**WHAT IS BEING ASKED**. Records appear below. Give all of them again, exactly.

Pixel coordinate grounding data
^^^^^^^^

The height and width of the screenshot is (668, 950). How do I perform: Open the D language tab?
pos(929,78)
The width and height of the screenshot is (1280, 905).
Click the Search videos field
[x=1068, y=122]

^^^^^^^^

**SOLVED EXERCISE**.
The height and width of the screenshot is (668, 950). How do I perform: Open the D language tab?
pos(929,78)
The width and height of the screenshot is (1280, 905).
Click the Search videos field
[x=1068, y=122]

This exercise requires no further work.